▶ **Text**:
Awards Under the 2005 Annual Incentive Plan

On February 13, 2006, the Compensation Committee of the Board of Directors of The St. Joe Company (the "Company") approved bonus awards of cash, and, in some cases, a dollar amount or number of shares of restricted stock, under the Company’s 2005 annual incentive plan to certain eligible employees, including the following executive officers: Peter S. Rummell, Chairman and Chief Executive Officer, $976,000; Kevin M. Twomey, President and Chief Operating Officer, $675,000; Wm. Britton Greene, President, St. Joe Towns & Resorts division, $270,000 in cash and $130,000 in shares; Anthony M. Corriggio, $205,000 in cash and $95,000 in shares; Christine M. Marx, General Counsel and Corporate Secretary, $160,000 in cash and $60,000 in shares; and Michael N. Regan, Senior Vice President-Finance and Planning, $165,000 in cash and 5,000 shares. The 2005 annual incentive plan was approved by the Compensation Committee in February 2005, and these awards reflect the attainment of pre-established individual and corporate performance goals for 2005.

The grant date of the shares awarded will be March 3, 2006, at which time the actual number of shares awarded to the officers (other than Mr. Regan) will be determined. The restricted stock will be issued under one of the Company's stock incentive plans previously approved by the Company's shareholders. The restricted stock will vest in two equal installments on the second and third anniversaries of the date of grant. Vesting may be accelerated upon a change of control, death or disability. Unvested shares are subject to forfeiture upon termination of employment.

▶ **Required work**:
- A) Reproduce the stretch of the incentive award text from "The grant date" through "termination of employment.".
- B) In the incentive award text, on what date will the restricted shares be granted?
The rows have no connection to the incentive award text.

A run of rows
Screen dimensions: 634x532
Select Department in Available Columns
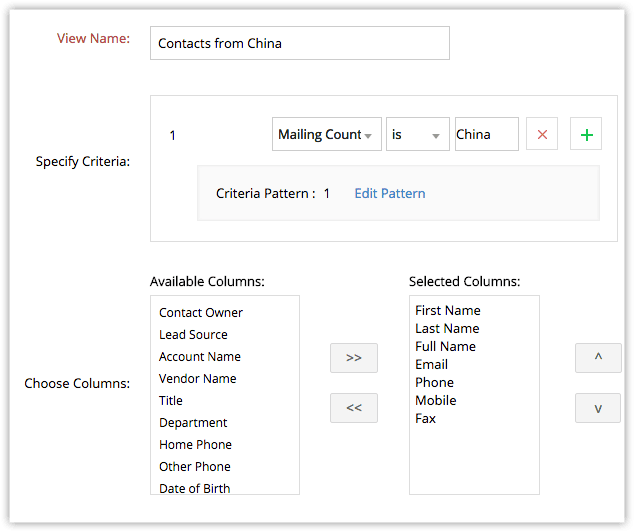tap(193, 423)
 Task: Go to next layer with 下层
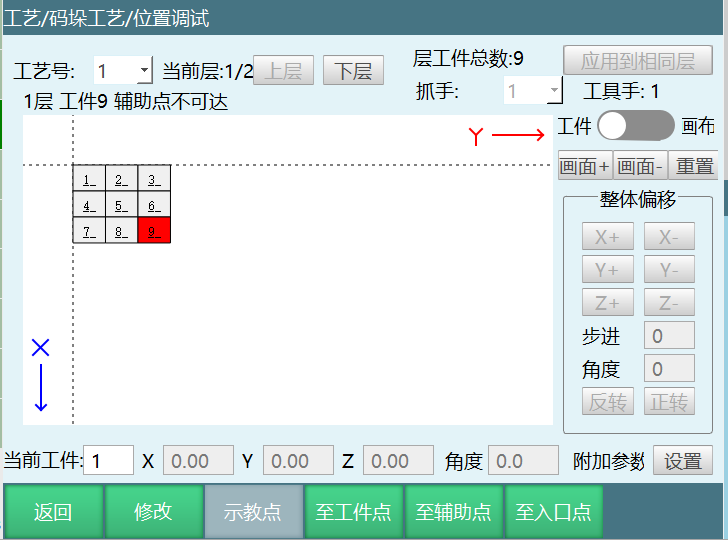click(x=353, y=71)
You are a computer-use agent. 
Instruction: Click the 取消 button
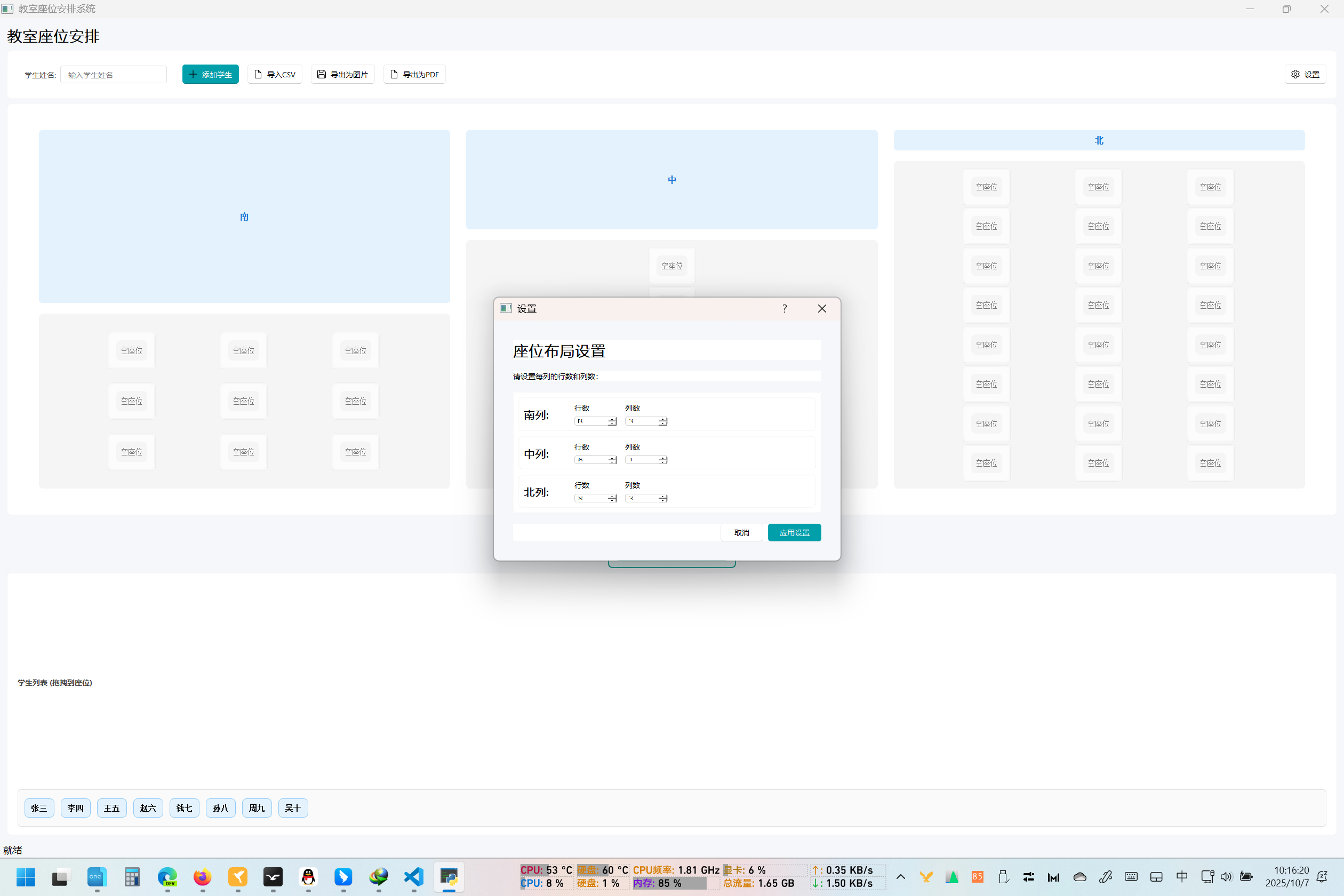[741, 533]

▶ **Solutions by task**:
- A)
The grant date of the shares awarded will be March 3, 2006, at which time the actual number of shares awarded to the officers (other than Mr. Regan) will be determined. The restricted stock will be issued under one of the Company's stock incentive plans previously approved by the Company's shareholders. The restricted stock will vest in two equal installments on the second and third anniversaries of the date of grant. Vesting may be accelerated upon a change of control, death or disability. Unvested shares are subject to forfeiture upon termination of employment.

- B) March 3, 2006